§ **Exercise inputs**

··········

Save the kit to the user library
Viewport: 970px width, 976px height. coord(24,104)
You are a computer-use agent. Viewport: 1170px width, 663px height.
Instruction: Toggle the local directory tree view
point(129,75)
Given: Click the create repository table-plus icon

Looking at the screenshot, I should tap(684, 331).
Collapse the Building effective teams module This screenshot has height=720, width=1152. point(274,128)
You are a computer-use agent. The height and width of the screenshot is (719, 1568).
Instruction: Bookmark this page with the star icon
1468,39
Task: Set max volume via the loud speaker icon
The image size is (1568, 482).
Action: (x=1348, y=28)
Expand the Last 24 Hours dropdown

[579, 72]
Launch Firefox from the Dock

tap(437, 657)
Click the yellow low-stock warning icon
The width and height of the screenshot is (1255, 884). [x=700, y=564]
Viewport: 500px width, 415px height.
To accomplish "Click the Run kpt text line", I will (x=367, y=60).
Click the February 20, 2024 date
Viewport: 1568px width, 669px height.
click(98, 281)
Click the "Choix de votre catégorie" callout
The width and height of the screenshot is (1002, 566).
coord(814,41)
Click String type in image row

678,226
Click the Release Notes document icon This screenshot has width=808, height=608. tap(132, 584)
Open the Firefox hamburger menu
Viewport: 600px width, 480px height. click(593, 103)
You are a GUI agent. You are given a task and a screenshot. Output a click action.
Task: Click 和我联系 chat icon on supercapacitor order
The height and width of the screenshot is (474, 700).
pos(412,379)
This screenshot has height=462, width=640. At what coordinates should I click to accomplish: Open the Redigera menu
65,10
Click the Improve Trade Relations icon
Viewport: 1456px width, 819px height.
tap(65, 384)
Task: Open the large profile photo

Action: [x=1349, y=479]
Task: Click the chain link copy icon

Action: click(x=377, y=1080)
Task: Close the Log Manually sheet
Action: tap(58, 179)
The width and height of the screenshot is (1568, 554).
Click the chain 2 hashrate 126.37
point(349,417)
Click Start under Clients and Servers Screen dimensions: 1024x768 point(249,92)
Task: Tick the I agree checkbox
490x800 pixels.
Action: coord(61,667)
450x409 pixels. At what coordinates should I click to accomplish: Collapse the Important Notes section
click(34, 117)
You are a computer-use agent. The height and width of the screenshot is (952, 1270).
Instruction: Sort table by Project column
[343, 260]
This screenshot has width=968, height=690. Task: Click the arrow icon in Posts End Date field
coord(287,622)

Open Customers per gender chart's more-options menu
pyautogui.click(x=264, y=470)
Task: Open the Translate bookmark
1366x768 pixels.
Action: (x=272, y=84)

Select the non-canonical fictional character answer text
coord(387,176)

··········

§ **The task**
Every line of the entries above that contains the word "computer" must be tallied, and the number alone reported.

§ **Problem solution**
3